> STATED EXERCISE A
Reproduce the hat-counting explanation below word for word, in full.

> PASSAGE TO READ
A gift store stocks baseball hats in red or green colors. Of the 35 hats on display on a given day, 20 are green. As well, 18 of the hats have a grasshopper logo on the brim. Suppose 11 of the red hats have logos. How many hats are red, or have logos, or both?

It is not clear if you have learned the inclusion/exclusion principle. If you have, you can apply it without drawing the Venn diagram.
However, for a two-set problem like this, it is easier to draw a Venn diagram and solve accordingly.

There are three sets in a universal set E where the cardinality (i.e. total number of elements) |E|=35.
We are also given that for the set of green hats G, |G|=20.

We conclude therefore that for the set R, |R|=|E|-|G|=35-20=15.

Of the 35 hats, irrespective of colour, 18 of them have logos, so belong to the set L, where |L|=18.

> STATED EXERCISE B
Please rewrite the part of the Collected data records that opens with the line containing "Open the 7:57 AM Jan 20, 2021 timestamp" and closes with the line containing "Looking at the", swapping "checksum" for "hash" and keeping everything else unchanged. Give only those lines, and leave the pictures out.

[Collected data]

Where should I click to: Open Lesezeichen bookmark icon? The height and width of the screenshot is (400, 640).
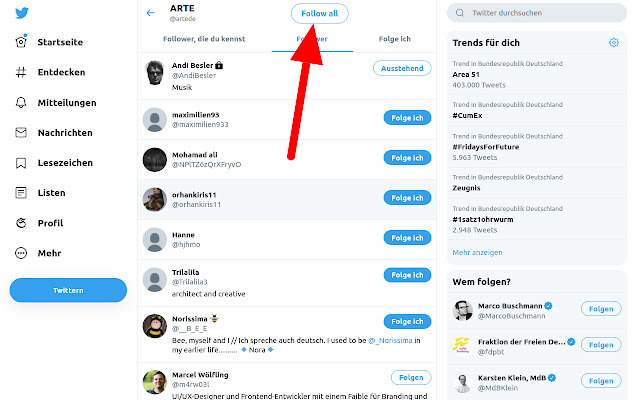click(21, 163)
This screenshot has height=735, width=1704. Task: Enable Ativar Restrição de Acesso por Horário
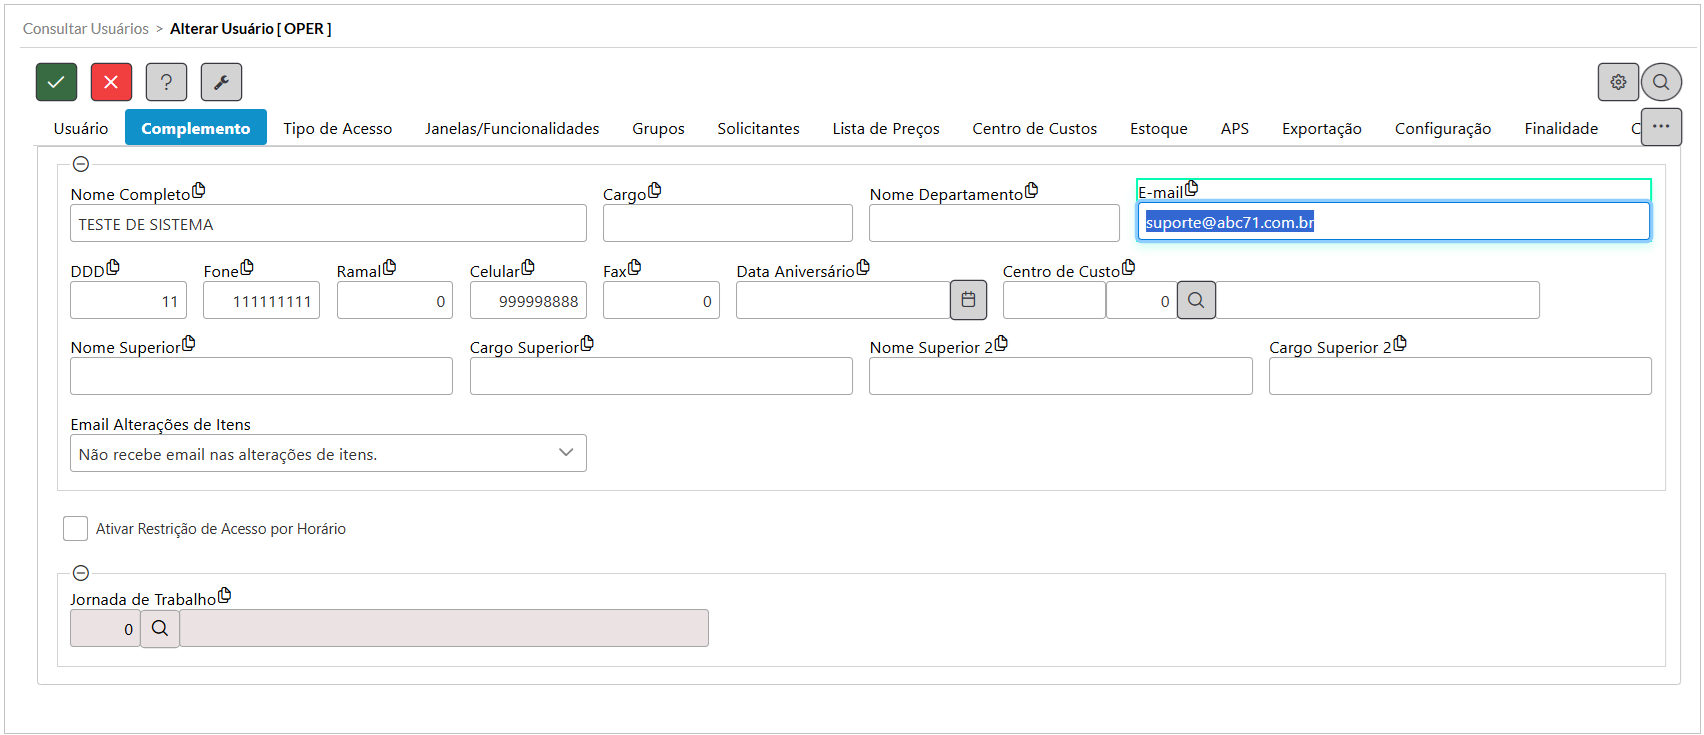(x=75, y=529)
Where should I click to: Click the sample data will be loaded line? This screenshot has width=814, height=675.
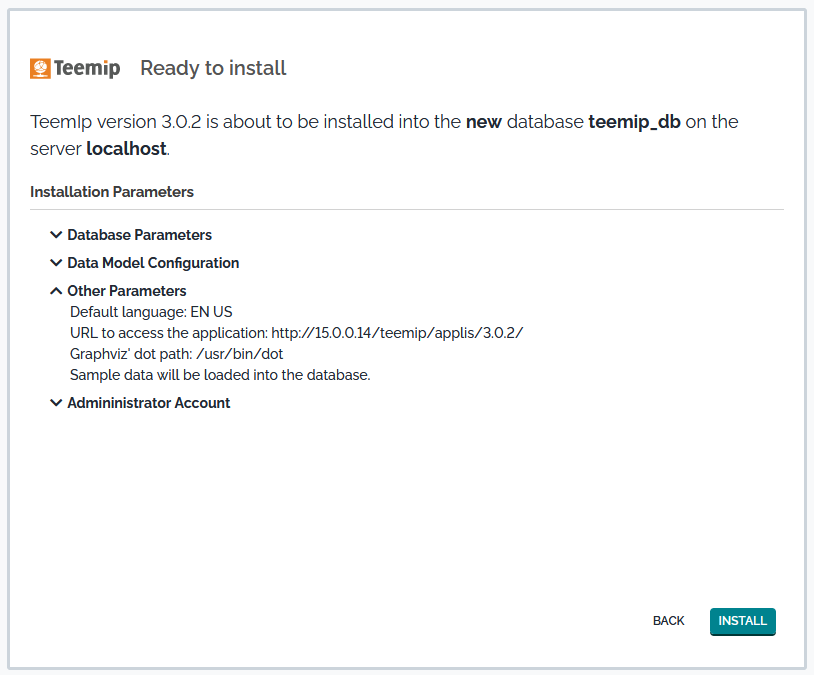click(x=220, y=375)
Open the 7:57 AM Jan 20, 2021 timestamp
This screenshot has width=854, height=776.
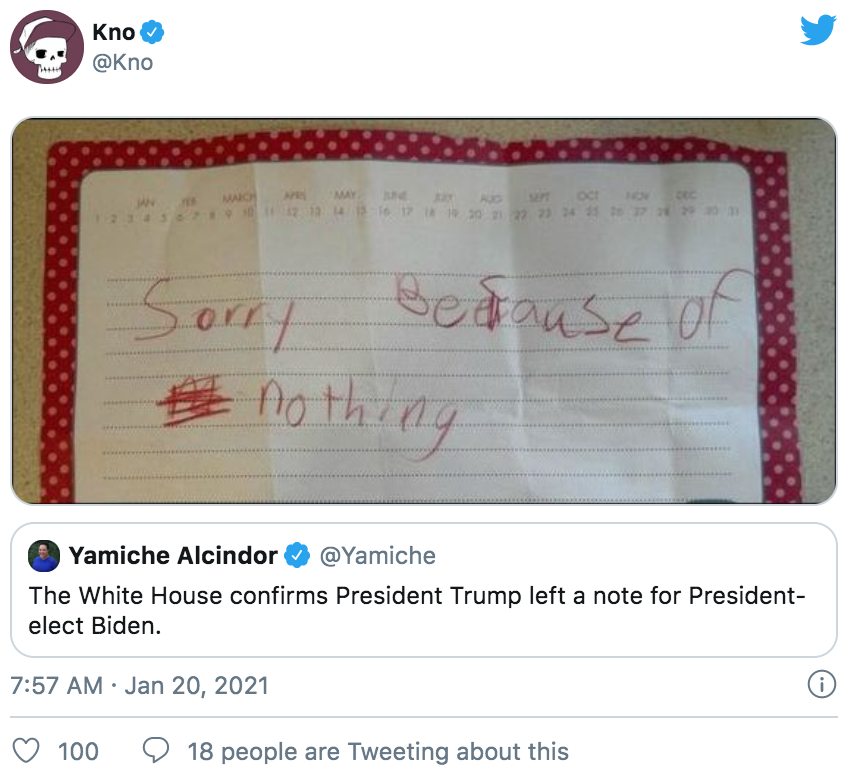click(x=139, y=686)
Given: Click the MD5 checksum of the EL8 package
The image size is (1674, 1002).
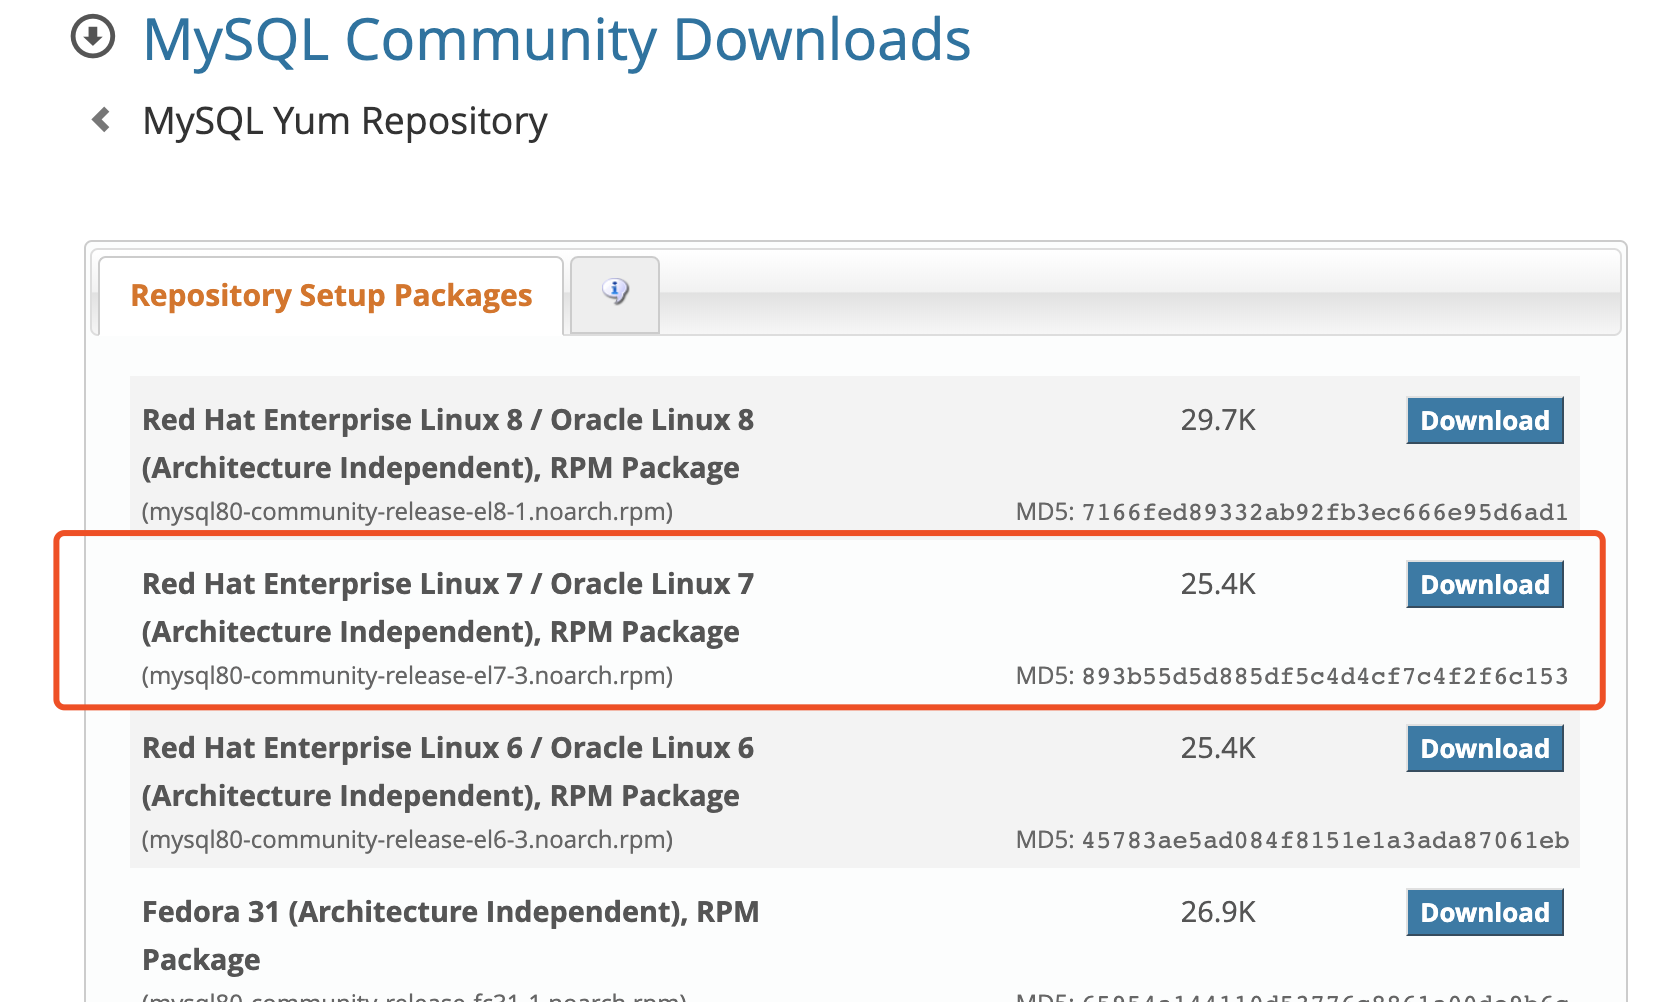Looking at the screenshot, I should click(x=1292, y=511).
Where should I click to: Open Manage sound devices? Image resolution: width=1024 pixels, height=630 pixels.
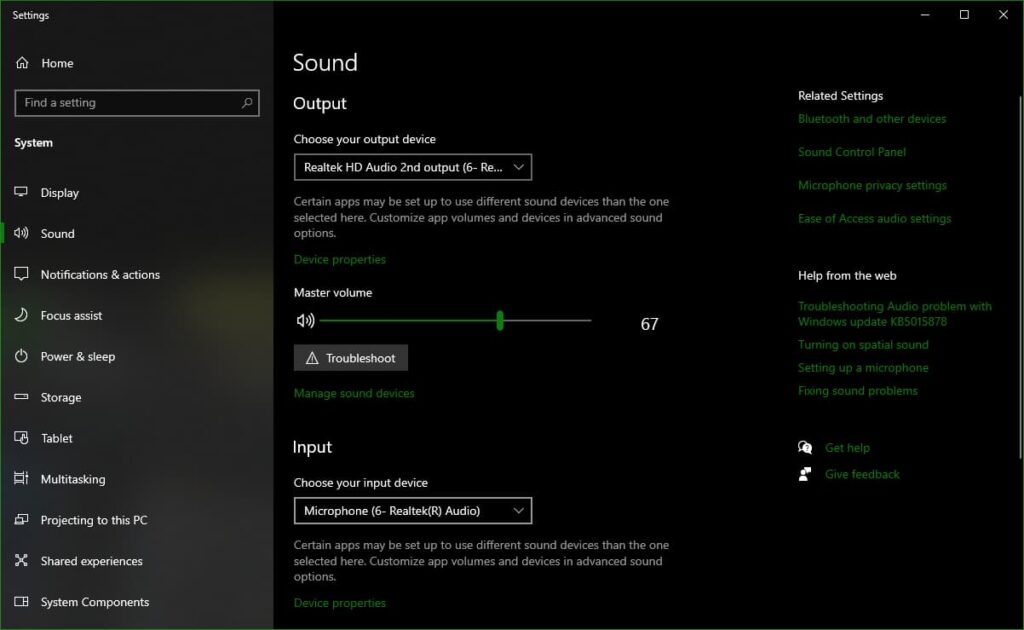click(354, 393)
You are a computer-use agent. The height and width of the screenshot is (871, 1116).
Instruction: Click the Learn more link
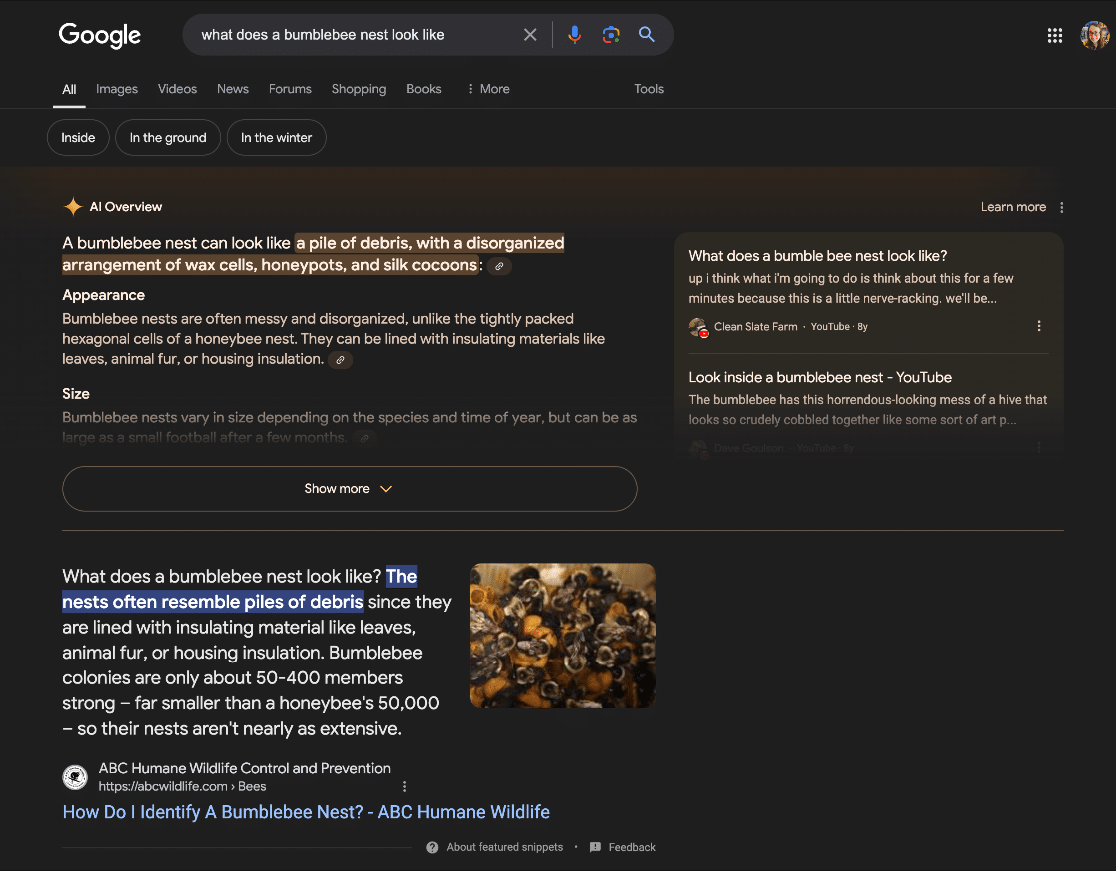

> TASK ANSWER A
A gift store stocks baseball hats in red or green colors. Of the 35 hats on display on a given day, 20 are green. As well, 18 of the hats have a grasshopper logo on the brim. Suppose 11 of the red hats have logos. How many hats are red, or have logos, or both?

It is not clear if you have learned the inclusion/exclusion principle. If you have, you can apply it without drawing the Venn diagram.
However, for a two-set problem like this, it is easier to draw a Venn diagram and solve accordingly.

There are three sets in a universal set E where the cardinality (i.e. total number of elements) |E|=35.
We are also given that for the set of green hats G, |G|=20.

We conclude therefore that for the set R, |R|=|E|-|G|=35-20=15.

Of the 35 hats, irrespective of colour, 18 of them have logos, so belong to the set L, where |L|=18.

> TASK ANSWER B
Open the 7:57 AM Jan 20, 2021 timestamp
This screenshot has width=854, height=776.
click(x=139, y=686)
Given: Click the MD5 hash of the EL8 package
The image size is (1674, 1002).
Looking at the screenshot, I should click(x=1292, y=511).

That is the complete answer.